:: PROBLEM DETAILS ::
Reproduce word for word the part of the leopard and buffalo article below that runs from "That's because African" to "predators in action.)".

:: QUOTED PASSAGE ::
■ ■ ■ ■
Just after sunrise recently in South Africa's Sabi Sand Game Reserve, a young male leopard spotted a large herd of African buffalo. About 80 of the massive, hot-tempered animals huddled close to stay warm in the cool of early autumn.
Crouched in the cover of tall grass, the big cat pads forward, seeming to think he has a chance at a meal; perhaps he’s seen the calf.
But his rookie attempt only irritates the buffalo. A posse from the herd approaches to assess the danger, and the big cat darts up into the branches of a fallen knob-thorn tree—a lucky escape in a sparse landscape. Veteran wildlife tracker Bennet Mathonsi caught the interaction on camera while on safari for Londolozi, a private game lodge.
The curious herd crowds in under the thorny tree, and after a while, a buffalo stretches his nose up for a sniff—and predator and prey seem to "kiss," just for an instant. (Read about people who live with leopards in the magazine.)
“This is a very rare sight,” says Markus Hofmeyr, chief conservation officer and veterinarian at Great Plains Conservation Foundation in Botswana. “There’s this almost comical energy release to get rid of the tension.”
African buffalo, especially when in attack mode, can be quite inquisitive, adds Hofmeyr, who spent nearly 20 years as a wildlife veterinarian in South Africa.
“They’ve got the leopard up and out of their danger zone,” he says. “Then they wanted to see what he was doing.”
The encounter shows the blurred edges between both animals' playfulness and aggression, he adds. (Watch a porcupine fight off a hungry leopard.)
Pete Thorpe, a conservation ecologist at Londolozi, says the young leopard was probably too brave for its own good. “Had the small branches of the tree snapped, the situation would have been fatal for the leopard," he says.
That's because African buffalo, which reach weights of 1,300 pounds, are extremely aggressive, with sharp horns and hooves that can easily kill a predator.
Way Over Its Head
Why this leopard was hunting buffalo in the first place is another unusual aspect of the episode, according to big cat researcher Thandiwe Mweetwa, a National Geographic Emerging Explorer and a wildlife biologist with the Zambian Carnivore Programme.
Leopards, even inexperienced ones, rarely stalk a buffalo herd, Mweetwa says.
“Leopards are normally very cautious because they are solitary animals,” she says. Injuries are more dangerous for an animal without a group to help it survive, which is why leopards are more risk-averse. (See 14 incredible photos of African predators in action.)
For instance, Mweetwa explains, if a leopard kills a puku or an impala, and a hyena shows up before the leopard has pulled the kill into a tree, the spotted carnivore is much more likely to run away than defend its kill.
In the Londolozi case, she says, the leopard “was in way over his head.”
■ ■ ■ ■
:: DATA EXTRACT ::

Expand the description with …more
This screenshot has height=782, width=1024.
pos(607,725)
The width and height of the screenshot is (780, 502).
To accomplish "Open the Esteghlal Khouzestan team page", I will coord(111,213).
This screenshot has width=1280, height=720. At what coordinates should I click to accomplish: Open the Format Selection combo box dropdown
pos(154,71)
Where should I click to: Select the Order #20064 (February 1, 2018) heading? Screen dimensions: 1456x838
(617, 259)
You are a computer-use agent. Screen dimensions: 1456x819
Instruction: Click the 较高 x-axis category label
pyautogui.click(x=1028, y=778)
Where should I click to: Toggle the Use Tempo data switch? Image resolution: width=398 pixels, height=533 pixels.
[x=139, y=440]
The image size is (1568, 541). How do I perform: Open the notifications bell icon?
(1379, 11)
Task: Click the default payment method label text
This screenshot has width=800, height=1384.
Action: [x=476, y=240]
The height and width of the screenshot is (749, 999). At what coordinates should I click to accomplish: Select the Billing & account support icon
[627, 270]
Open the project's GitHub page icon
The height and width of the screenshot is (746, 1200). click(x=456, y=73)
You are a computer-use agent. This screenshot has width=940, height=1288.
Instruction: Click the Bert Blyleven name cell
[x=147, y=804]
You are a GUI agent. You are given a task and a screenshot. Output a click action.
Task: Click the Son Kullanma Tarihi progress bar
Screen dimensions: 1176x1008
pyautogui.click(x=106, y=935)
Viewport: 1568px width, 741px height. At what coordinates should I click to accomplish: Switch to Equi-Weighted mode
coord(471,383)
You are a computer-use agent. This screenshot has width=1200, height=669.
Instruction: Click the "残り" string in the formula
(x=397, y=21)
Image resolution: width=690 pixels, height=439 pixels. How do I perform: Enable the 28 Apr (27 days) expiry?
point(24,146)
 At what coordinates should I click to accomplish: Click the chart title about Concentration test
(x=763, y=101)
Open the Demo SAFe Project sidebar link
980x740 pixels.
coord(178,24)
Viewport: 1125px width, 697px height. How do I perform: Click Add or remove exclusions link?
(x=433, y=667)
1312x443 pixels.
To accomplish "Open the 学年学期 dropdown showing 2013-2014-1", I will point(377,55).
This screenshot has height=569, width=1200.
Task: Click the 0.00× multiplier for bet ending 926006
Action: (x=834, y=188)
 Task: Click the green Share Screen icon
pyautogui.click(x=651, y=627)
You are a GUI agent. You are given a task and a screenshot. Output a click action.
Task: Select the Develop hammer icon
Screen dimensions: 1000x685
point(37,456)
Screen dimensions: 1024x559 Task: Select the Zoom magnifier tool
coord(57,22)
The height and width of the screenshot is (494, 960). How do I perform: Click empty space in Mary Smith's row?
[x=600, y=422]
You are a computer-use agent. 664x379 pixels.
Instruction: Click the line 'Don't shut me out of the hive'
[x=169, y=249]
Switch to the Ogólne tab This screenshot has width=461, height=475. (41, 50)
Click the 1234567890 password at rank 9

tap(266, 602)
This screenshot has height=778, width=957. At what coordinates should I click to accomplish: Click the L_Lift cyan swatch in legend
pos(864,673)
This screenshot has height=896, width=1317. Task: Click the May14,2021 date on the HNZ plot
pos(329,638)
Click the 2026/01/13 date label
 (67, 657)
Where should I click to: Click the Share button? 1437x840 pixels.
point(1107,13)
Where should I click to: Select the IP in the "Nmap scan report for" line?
■ ■ ■ ■
:: SOLUTION TO THIS TASK ::
That's because African buffalo, which reach weights of 1,300 pounds, are extremely aggressive, with sharp horns and hooves that can easily kill a predator.
Way Over Its Head
Why this leopard was hunting buffalo in the first place is another unusual aspect of the episode, according to big cat researcher Thandiwe Mweetwa, a National Geographic Emerging Explorer and a wildlife biologist with the Zambian Carnivore Programme.
Leopards, even inexperienced ones, rarely stalk a buffalo herd, Mweetwa says.
“Leopards are normally very cautious because they are solitary animals,” she says. Injuries are more dangerous for an animal without a group to help it survive, which is why leopards are more risk-averse. (See 14 incredible photos of African predators in action.)